- Task requirements
A bare number is required: the count of lines in the material below that hold the word "Switch".

Data for analysis: Begin

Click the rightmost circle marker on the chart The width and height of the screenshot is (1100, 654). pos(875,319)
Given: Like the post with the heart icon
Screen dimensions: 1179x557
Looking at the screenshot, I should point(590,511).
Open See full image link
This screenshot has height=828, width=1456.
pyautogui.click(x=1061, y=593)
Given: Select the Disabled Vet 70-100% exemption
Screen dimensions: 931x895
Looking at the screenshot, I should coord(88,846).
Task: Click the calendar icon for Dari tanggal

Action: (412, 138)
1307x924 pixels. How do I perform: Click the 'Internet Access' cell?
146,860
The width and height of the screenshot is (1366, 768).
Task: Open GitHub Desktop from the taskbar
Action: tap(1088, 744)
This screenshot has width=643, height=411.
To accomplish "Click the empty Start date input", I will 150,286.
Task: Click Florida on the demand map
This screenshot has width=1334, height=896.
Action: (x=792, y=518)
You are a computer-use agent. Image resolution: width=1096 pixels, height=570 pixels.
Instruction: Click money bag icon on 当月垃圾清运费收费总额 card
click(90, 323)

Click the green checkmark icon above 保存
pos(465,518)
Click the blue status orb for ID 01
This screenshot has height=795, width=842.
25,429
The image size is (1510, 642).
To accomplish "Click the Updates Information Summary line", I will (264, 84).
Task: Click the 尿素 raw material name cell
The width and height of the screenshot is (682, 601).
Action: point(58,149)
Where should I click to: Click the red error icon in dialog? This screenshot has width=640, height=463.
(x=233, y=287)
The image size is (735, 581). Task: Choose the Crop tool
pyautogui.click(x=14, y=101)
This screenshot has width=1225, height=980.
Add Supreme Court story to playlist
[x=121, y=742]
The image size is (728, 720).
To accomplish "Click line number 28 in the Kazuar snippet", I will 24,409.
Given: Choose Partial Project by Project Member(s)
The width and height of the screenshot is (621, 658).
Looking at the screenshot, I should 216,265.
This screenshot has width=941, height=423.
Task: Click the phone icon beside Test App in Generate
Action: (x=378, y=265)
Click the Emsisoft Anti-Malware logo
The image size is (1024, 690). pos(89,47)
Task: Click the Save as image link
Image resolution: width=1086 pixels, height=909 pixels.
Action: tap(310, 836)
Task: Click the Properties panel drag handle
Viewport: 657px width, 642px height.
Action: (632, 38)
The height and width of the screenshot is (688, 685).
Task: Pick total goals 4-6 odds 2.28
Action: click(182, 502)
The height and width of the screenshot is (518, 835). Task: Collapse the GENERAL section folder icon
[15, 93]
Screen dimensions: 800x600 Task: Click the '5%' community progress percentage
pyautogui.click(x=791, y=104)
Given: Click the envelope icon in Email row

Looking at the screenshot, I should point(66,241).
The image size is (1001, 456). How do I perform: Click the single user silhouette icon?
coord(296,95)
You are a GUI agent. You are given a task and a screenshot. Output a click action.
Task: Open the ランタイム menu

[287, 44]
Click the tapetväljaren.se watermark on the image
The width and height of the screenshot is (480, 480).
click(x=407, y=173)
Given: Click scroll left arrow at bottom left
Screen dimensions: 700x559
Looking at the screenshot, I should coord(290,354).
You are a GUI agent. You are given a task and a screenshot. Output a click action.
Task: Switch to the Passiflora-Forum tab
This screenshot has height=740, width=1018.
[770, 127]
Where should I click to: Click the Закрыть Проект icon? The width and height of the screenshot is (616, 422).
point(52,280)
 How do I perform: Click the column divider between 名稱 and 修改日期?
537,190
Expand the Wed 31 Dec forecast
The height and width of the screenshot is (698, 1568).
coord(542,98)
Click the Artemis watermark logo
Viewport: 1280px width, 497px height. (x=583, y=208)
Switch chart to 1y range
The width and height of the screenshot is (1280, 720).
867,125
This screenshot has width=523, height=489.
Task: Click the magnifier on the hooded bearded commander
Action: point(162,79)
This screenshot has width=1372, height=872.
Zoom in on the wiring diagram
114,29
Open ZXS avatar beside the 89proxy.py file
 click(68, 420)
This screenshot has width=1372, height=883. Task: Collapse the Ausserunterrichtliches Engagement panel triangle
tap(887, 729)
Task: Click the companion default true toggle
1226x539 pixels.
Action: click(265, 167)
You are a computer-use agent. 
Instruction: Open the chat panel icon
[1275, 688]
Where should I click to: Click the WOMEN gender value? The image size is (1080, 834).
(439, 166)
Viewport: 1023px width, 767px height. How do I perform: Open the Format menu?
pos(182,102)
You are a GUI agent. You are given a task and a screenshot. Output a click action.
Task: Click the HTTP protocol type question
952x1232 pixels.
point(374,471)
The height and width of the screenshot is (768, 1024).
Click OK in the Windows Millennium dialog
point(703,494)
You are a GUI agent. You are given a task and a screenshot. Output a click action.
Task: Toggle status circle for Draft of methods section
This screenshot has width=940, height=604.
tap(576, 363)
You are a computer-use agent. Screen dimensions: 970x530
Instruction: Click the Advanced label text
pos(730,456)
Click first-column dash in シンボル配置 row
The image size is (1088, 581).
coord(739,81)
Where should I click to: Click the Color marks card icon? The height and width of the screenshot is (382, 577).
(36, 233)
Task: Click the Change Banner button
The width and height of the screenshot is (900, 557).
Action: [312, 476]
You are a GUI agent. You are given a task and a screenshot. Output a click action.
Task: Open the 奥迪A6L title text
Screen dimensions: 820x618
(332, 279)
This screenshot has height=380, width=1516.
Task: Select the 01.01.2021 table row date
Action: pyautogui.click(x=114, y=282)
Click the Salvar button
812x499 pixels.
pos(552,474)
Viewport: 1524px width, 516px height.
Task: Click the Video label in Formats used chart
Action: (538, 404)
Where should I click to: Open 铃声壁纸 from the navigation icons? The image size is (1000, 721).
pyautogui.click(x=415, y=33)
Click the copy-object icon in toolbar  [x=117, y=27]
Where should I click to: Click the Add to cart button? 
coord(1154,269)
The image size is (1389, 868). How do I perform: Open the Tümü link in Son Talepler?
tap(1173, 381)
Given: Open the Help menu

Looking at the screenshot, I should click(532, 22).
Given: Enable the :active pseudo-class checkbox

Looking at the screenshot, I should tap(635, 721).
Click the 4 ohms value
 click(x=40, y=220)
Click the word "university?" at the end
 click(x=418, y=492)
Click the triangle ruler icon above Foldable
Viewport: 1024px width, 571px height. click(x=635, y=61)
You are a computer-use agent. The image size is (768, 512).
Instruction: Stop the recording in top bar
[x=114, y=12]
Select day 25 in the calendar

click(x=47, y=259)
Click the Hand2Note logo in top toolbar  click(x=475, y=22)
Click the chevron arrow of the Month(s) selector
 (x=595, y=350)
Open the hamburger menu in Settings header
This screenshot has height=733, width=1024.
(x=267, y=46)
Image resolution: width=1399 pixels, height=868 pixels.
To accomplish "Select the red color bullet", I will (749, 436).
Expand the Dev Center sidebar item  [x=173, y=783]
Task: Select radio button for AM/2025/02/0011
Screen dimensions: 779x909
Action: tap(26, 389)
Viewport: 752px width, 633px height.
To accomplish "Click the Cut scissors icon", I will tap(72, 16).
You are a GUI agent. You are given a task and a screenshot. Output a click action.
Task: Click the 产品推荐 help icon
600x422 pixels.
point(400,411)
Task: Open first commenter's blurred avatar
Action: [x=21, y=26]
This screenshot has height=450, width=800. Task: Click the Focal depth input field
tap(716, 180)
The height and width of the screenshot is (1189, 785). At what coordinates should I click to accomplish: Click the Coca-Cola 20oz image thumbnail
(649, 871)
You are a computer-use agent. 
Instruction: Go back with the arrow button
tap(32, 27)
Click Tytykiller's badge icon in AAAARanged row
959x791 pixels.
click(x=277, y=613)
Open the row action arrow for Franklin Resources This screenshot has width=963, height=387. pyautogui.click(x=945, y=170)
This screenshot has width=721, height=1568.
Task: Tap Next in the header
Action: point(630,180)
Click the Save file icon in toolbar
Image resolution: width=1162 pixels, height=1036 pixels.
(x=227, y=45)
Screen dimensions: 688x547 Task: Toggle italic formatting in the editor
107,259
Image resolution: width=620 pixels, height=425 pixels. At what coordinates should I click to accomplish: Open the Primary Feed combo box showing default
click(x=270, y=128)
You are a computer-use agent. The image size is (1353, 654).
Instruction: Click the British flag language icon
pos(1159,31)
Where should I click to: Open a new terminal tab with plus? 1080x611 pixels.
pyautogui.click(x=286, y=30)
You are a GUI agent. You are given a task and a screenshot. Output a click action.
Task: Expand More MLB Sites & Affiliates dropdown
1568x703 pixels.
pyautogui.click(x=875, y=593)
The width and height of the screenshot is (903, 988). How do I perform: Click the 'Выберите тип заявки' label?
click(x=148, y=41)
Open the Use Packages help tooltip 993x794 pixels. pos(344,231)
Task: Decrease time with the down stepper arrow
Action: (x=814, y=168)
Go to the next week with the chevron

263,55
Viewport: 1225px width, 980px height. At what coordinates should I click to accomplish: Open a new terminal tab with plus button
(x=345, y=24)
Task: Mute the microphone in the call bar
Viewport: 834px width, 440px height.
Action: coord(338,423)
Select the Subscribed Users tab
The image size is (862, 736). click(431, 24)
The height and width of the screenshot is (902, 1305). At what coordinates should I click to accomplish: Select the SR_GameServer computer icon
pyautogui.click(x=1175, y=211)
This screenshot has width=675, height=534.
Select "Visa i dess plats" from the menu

Data for analysis: End

- Answer below
2